Work order:
Report back every line of the entries that contains "agent", exactly as written.
───
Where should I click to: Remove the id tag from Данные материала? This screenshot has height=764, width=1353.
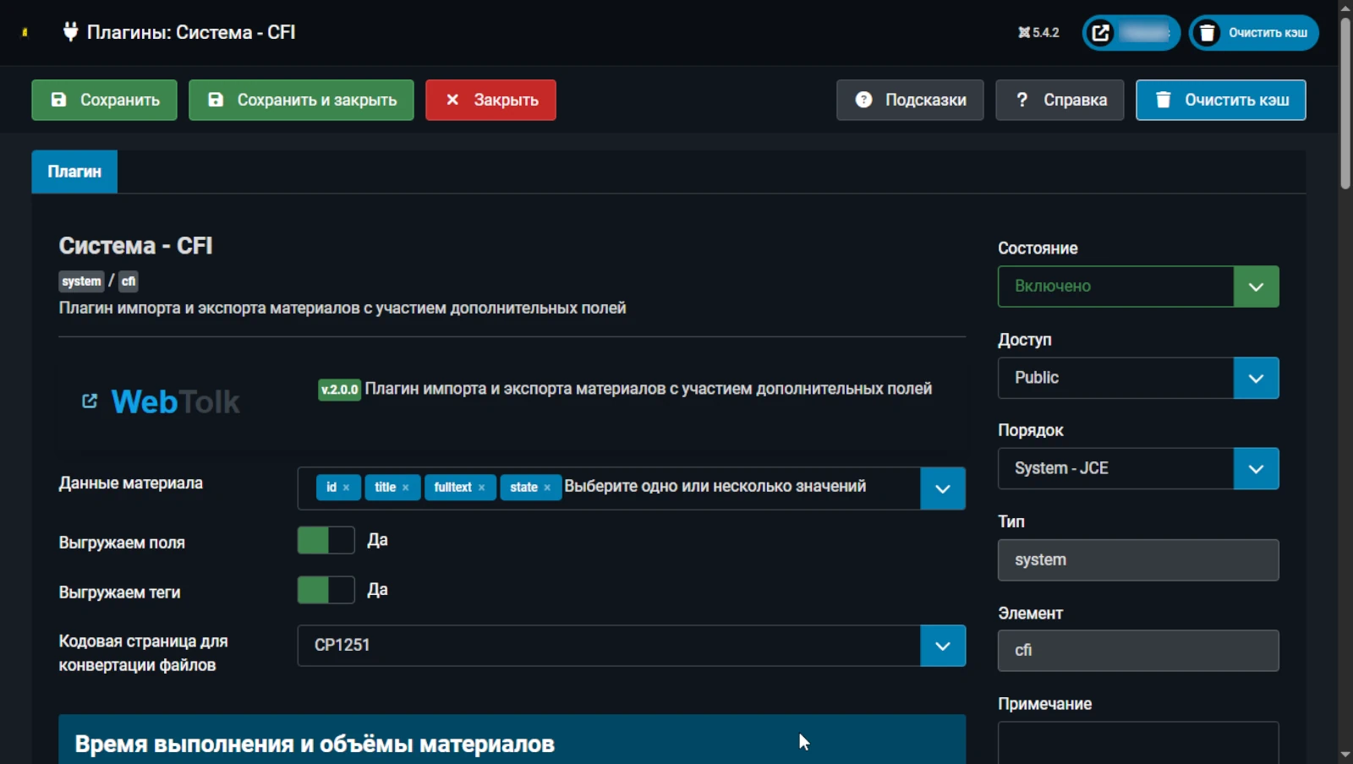tap(346, 488)
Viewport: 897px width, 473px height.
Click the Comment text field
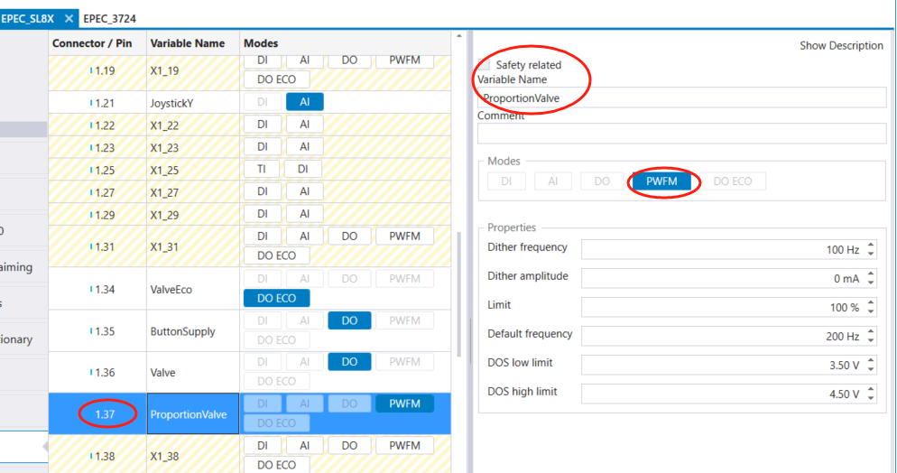681,134
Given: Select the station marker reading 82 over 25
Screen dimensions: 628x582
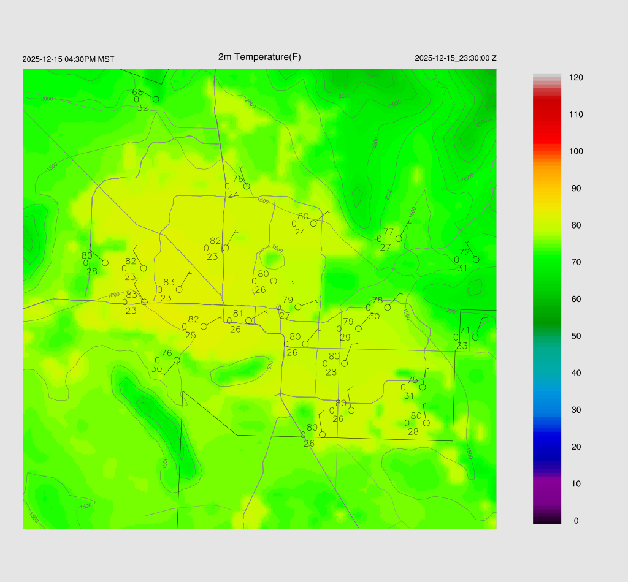Looking at the screenshot, I should coord(204,327).
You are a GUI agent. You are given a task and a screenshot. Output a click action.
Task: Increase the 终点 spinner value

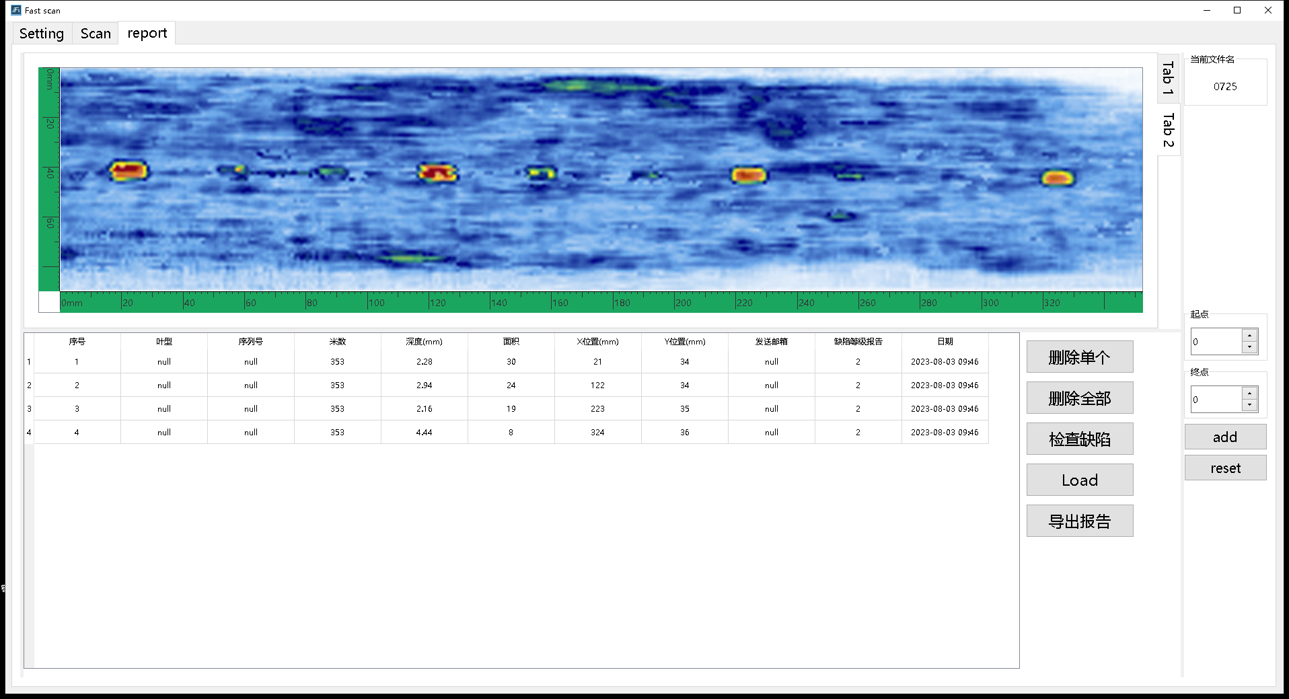pos(1249,394)
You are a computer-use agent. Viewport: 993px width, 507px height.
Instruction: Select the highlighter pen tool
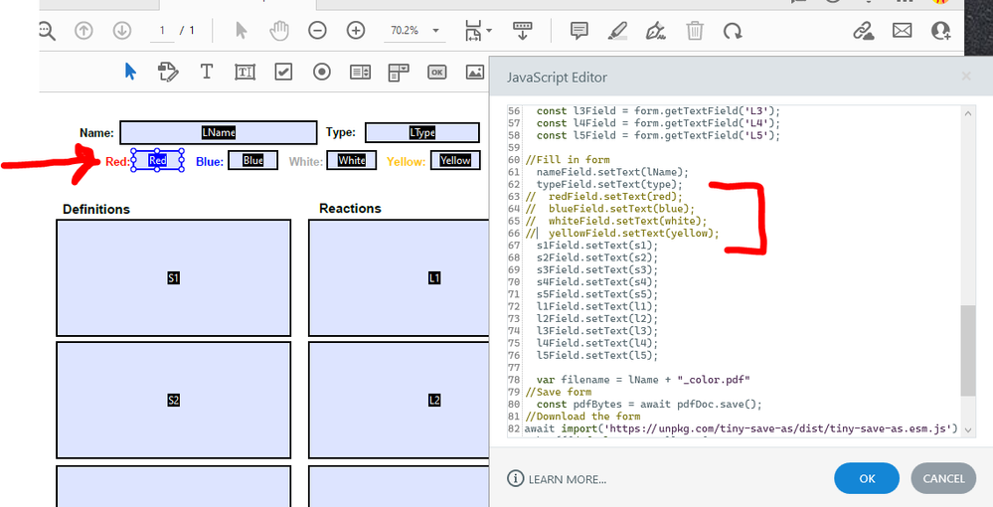tap(617, 31)
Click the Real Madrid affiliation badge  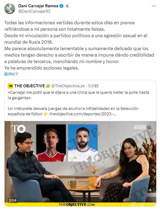pos(67,6)
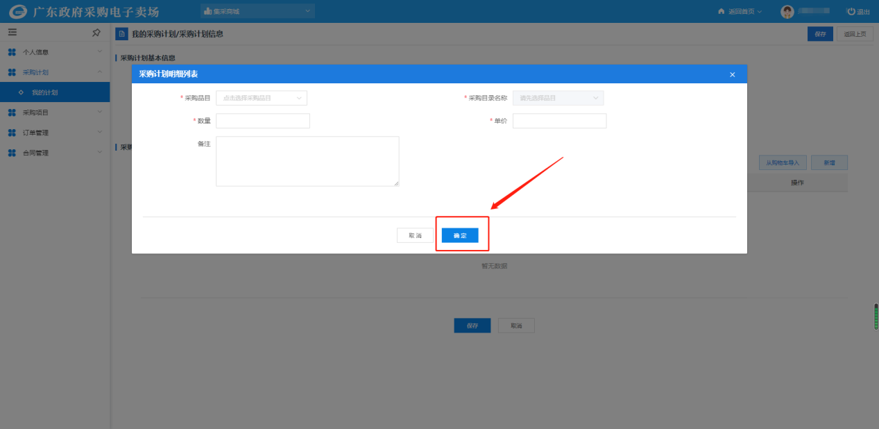Screen dimensions: 879x429
Task: Click the 取消 button in the dialog
Action: (415, 235)
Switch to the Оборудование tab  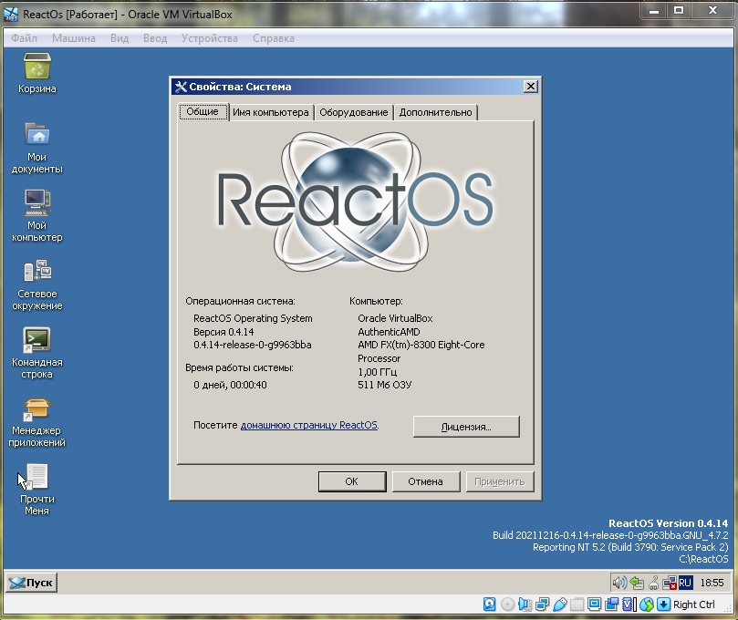point(354,112)
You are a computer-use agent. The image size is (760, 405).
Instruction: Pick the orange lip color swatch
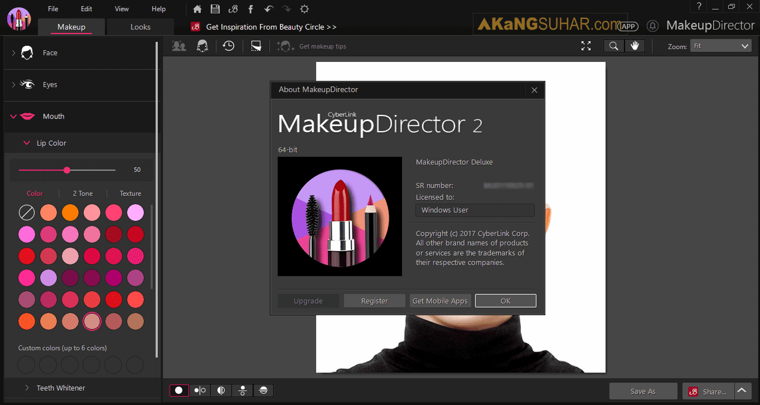[x=70, y=212]
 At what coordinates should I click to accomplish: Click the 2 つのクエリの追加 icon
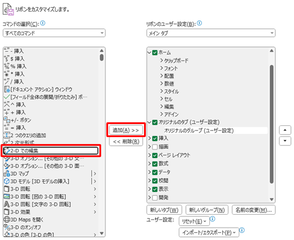(7, 135)
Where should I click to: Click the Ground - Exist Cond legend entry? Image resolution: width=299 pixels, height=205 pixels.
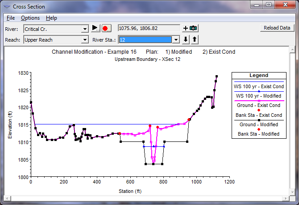[x=258, y=106]
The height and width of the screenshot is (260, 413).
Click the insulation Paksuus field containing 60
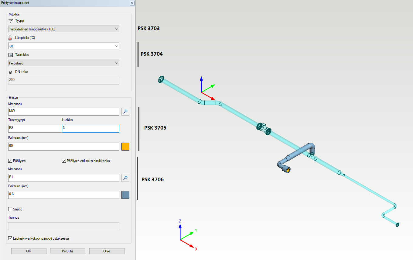[x=64, y=146]
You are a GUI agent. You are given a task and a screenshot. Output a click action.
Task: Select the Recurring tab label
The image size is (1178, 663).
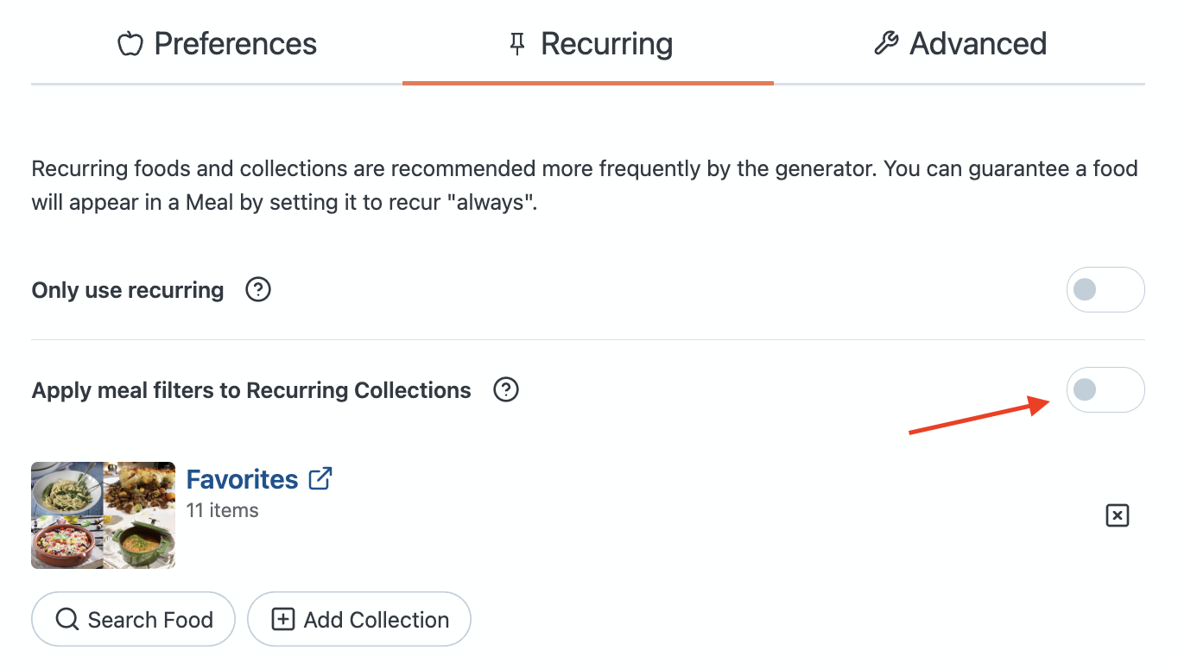click(606, 44)
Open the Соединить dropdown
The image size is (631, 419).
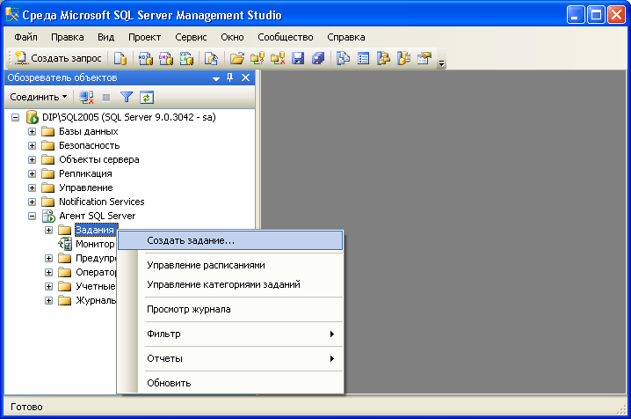(39, 97)
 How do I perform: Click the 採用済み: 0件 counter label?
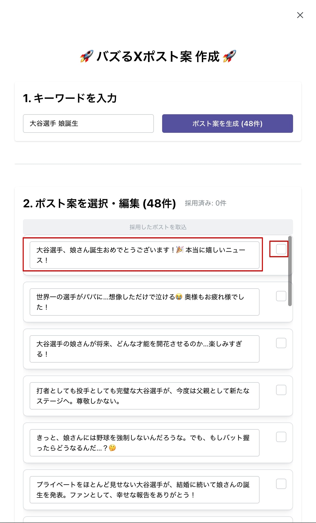tap(205, 203)

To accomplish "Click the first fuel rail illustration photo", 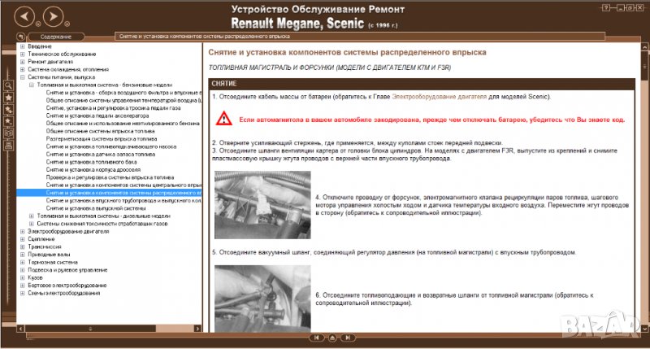I will tap(258, 209).
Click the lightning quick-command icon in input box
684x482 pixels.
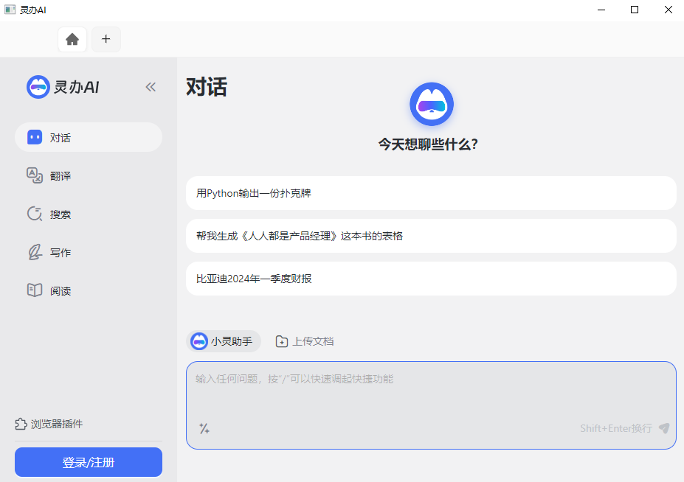[204, 428]
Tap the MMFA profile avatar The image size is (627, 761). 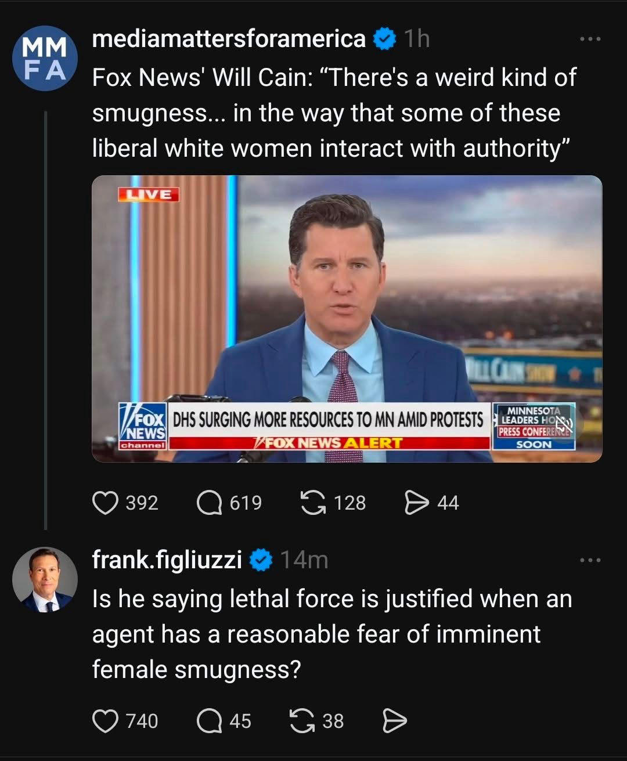coord(45,59)
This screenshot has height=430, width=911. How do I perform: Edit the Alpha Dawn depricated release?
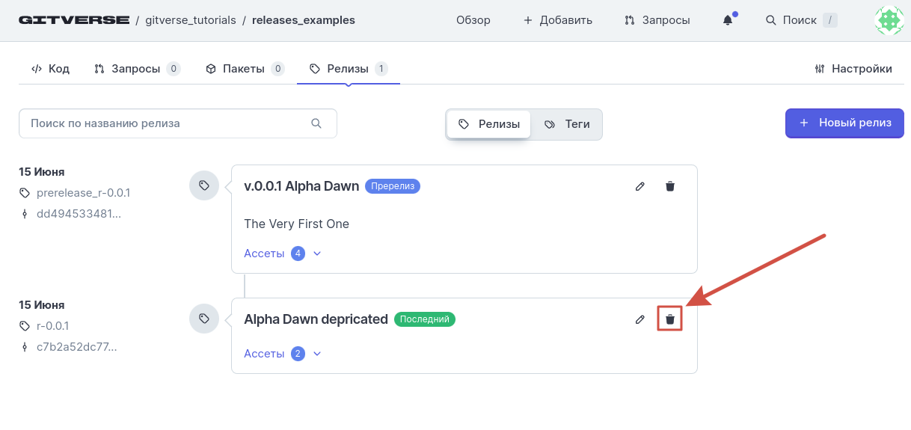640,319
───
Output below:
You are a GUI agent. You are given a task and a screenshot. Output a click action.
You are a computer-use agent. Viewport: 993px width, 507px height.
You are a computer-use agent. The image size is (760, 405).
You are a GUI agent. You are given a task and a screenshot. Output a click action.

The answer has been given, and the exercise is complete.